Le lezioni che tengo su Skype sono ormai sperimentali: mi collego alle 23 e proseguo a oltranza finché non resto l'unico sveglio, di solito verso le quattro. Rilascerò attestato solo ai tre fedelissimi che avranno accumulato un monte ore sufficiente, ancora da stabilirsi. Nel frattempo bevo io, bevono i miei allievi, tutti fumiamo. Sarà per questo che ho la bocca ridotta come se masticassi bicchieri di plastica.

La reclame del dentifricio, che come tutti i dentifrici ha un nome assonante ai primi lavori del fortunato regista greco Yorgos Lanthimos, l'ho vista in uno stacco pubblicitario durante il primo episodio di Harry Potter. Trovo che trasmettere l'intera serie sia uno slancio escapista encomiabile da parte della maggiore emittente privata italiana, in un momento così difficile per il Paese; tant'è che mi ha ispirato uno di quegli esercizi da laboratorio di scrittura creativa in cui ancora, di tanto in tanto, mi attardo. È un esercizio che ricalca il racconto Pierre Menard, autore del Don Chisciotte di Borges: si svolge calandosi nei panni di Pierre Menard per cercare di riscrivere (attenzione: riscrivere, non riprodurre) un'opera letteraria (più realisticamente una porzione di essa) di cui si abbia un ricordo più o meno vago, per arrivare a un nuovo originale che pur completamente diverso nelle premesse, nel peritesto, sia almeno a scampoli testualmente uguale all'originale archetipico. È il principio teorico che regge la scrittura de Il Caso Moro di Sciascia. Per riempire mezza giornata ci ho provato con Harry Potter, letto a suo tempo, a cui ho dovuto però per ragioni di diritto d'autore e di memoria bruciata cambiare i nomi, sia mai che qualcuno decida di pubblicarlo. Vi faccio vedere l'incipit.

Henry Foster.
Capitolo I: nella casa dei balcani.

I Dusty vivono in un originale inglese di quei quartieri che avrebbero riscosso enorme successo nei piani regolatori della suburbanistica mondiale, i quartieri di casette basse che con italiano senso pratico avremmo chiamato villette a schiera e edificato nelle campagne adiacenti ai centri urbani per venderle al ceto operaio qualificato, ai lavoratori full-time del terziario, agli impiegati statali e ai professionisti di basso profilo. Si tratta di piani terra e primi piani di case popolari, con giardini che somiglino più a salotti all'aperto, eventualmente autorimesse, rifiniture poco più che grossolane talvolta, talvolta curate all'accanimento.
Wilson Dusty è agente di commercio nel settore hardware, sua moglie Begonia casalinga, suo figlio Dustin frequenta la scuola elementare pubblica.
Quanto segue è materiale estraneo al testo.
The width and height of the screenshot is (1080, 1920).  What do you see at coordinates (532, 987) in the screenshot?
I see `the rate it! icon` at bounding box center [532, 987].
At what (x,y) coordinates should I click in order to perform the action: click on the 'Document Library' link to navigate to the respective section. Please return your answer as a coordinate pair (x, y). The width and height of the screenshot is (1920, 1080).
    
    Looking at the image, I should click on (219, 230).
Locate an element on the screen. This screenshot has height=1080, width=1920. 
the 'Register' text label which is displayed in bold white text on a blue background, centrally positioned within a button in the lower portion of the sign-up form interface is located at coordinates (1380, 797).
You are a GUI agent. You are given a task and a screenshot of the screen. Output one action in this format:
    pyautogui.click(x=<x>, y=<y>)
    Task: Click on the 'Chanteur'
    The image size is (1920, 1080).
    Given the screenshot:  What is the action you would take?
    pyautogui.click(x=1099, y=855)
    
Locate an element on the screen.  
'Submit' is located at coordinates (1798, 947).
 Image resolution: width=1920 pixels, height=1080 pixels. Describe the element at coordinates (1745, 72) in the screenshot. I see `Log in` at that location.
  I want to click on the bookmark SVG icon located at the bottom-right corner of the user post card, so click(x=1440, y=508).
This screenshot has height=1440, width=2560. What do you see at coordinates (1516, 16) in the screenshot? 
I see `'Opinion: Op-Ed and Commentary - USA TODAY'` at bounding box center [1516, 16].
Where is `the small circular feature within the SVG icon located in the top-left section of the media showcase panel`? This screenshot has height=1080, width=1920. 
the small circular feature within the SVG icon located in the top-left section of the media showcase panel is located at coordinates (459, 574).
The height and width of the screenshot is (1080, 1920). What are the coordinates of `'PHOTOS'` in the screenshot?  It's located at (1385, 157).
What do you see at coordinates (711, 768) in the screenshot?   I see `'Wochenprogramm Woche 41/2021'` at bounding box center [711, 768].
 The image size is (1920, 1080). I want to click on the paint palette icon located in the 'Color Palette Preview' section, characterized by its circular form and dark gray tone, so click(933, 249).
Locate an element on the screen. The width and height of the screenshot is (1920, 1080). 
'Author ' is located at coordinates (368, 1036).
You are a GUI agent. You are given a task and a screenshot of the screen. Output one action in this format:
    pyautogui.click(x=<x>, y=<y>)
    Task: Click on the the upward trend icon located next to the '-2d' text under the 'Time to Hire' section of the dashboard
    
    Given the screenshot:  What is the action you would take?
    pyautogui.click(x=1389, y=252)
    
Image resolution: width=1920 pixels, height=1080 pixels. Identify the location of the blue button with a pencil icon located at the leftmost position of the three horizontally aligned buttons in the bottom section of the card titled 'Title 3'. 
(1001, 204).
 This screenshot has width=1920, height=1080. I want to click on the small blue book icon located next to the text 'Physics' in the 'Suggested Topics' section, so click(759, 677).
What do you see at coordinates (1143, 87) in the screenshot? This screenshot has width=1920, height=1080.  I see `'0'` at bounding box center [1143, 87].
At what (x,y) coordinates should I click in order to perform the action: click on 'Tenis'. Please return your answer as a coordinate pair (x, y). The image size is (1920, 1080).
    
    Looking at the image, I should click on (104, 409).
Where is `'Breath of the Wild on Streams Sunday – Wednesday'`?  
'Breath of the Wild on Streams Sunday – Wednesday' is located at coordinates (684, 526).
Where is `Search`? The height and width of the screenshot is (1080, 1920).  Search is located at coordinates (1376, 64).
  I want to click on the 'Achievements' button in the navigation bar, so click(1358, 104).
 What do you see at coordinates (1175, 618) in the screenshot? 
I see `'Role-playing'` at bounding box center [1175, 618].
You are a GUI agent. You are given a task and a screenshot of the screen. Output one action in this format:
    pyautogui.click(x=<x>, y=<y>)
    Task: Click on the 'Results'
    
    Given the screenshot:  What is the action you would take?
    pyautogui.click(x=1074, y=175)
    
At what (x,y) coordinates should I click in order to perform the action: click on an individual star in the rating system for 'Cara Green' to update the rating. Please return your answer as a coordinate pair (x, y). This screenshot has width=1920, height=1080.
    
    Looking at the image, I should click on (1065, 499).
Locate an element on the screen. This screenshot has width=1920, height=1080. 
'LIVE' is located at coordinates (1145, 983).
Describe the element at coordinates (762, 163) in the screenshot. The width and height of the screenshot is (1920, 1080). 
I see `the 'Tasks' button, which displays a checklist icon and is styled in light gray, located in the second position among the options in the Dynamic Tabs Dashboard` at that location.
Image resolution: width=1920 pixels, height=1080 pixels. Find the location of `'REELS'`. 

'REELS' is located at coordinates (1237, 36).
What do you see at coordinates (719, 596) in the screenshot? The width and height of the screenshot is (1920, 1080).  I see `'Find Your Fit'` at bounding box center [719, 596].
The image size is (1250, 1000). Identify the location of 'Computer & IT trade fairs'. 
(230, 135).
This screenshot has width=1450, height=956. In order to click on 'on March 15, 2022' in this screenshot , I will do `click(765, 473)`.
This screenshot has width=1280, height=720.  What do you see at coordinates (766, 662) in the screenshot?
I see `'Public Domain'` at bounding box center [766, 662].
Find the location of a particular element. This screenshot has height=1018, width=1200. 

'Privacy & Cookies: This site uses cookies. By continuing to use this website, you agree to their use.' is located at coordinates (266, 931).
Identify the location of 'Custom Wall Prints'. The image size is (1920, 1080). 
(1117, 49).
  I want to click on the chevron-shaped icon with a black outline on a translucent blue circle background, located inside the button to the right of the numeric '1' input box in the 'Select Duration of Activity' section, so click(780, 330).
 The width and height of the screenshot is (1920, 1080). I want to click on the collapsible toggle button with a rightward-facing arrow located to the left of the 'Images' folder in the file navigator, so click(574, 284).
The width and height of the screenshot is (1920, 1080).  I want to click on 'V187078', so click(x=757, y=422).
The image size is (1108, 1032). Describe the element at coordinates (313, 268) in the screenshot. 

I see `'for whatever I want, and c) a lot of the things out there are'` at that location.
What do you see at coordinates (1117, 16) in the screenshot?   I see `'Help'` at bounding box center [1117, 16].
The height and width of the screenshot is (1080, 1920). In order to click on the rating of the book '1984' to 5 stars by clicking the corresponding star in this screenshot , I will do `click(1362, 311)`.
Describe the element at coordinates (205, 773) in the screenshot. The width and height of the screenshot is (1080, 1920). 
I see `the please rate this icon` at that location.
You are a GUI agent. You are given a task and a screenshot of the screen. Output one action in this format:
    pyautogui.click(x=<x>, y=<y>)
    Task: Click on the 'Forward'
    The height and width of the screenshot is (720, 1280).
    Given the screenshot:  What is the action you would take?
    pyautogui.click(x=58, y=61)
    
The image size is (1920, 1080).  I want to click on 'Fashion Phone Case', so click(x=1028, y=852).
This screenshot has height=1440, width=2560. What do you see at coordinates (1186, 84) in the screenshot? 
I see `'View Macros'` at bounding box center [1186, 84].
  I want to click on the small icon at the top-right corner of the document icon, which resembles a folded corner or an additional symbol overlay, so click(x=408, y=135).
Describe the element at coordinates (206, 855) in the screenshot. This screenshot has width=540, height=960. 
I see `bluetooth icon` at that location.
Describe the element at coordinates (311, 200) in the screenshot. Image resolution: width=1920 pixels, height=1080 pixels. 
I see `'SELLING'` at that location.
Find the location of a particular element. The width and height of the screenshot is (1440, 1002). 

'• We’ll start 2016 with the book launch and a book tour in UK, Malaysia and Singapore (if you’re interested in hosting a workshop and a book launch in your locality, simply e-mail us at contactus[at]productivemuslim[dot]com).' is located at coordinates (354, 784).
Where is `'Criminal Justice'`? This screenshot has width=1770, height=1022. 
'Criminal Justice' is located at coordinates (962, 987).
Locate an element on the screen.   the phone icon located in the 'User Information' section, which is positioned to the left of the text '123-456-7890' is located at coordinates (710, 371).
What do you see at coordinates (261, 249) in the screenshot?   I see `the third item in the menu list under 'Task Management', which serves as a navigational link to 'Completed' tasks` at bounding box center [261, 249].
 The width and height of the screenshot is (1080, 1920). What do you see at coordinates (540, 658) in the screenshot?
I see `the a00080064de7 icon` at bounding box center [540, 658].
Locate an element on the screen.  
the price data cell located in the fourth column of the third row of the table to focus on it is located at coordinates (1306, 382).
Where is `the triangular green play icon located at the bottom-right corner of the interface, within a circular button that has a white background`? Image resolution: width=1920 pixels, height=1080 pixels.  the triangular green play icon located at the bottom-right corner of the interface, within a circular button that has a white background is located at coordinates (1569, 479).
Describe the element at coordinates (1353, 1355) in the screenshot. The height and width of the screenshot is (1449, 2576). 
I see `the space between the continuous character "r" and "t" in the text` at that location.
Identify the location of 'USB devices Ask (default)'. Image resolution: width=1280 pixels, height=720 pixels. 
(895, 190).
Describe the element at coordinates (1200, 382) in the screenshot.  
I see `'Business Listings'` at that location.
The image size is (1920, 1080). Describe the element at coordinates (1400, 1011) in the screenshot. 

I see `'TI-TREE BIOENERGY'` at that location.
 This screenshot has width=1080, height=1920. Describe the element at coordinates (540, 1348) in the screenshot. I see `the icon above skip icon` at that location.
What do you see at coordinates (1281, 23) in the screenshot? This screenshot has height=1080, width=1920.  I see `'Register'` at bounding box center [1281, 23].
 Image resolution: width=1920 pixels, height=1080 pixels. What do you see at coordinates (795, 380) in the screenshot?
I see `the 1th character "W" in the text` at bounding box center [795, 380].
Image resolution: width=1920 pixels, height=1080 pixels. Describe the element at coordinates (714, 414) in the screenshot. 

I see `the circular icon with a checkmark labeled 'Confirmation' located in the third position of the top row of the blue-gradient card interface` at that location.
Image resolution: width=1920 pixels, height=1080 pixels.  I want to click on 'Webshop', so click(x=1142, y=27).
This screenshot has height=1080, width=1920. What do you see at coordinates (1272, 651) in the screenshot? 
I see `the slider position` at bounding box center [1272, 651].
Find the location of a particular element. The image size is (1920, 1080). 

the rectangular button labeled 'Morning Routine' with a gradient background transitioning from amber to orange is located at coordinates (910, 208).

Una buona fetta delle provigioni del signor Dusty è dedicata a viziare il rampollo (è un bimbo pingue, lagnoso, forse affetto da un leggero disturbo dell'attenzione) perché sviluppi la dote della pretesa senza requisiti di merito, primo rudimento della scalata sociale. Conducono un'esistenza sobria, decorosa, senza sussulti, nel canone della piccola borghesia inglese alle soglie della disfatta conservatrice e dell'esplosione del new labour di Tony Blair.
I Dusty non concedono niente all'irrazionale, aderendo perfetti al paradigma d'umanità che la malnutrita comunità magica appella, non senza spregio, razza dei balcani.​

Eccetera. Mi sono distratto di nuovo. Il dentifricio: il dentifricio Parodontax, spremo il tubetto, è rosso. «Stanco di vedere il sangue quando ti lavi i denti?»: dentifricio rosso. Cerco nello specchio del bagno lo sguardo di uno che ha subito l'ennesimo raggiro del capitalismo e mi vedo in forma, fresco e lucido, che chiunque tenti di indovinare la mia età sbaglia sempre a ribasso, a volte non di poco. Mi è capitato di pensare di avere un ritratto come Dorian Gray chiuso in qualche garage, che espii i miei vizi e i miei peccati; magari un mio sosia altrove quotidianamente seviziato con un coltello.
Dalla finestra del bagno, che dà sul cortile interno, vedo cinquanta balconi. Tra le diciotto e le venti sento gli inni di Mameli, i rosari, Bohemian Rhapsody, Nada Malanima, Gaber, Gaetano, le campane di tutte le chiese bolognesi riunite, Modugno, mugugni, litigi su un'eredità, Caruso.
Allora capisco, allora è un affresco. Raccolgo la saliva e sputo nel lavandino: pulito.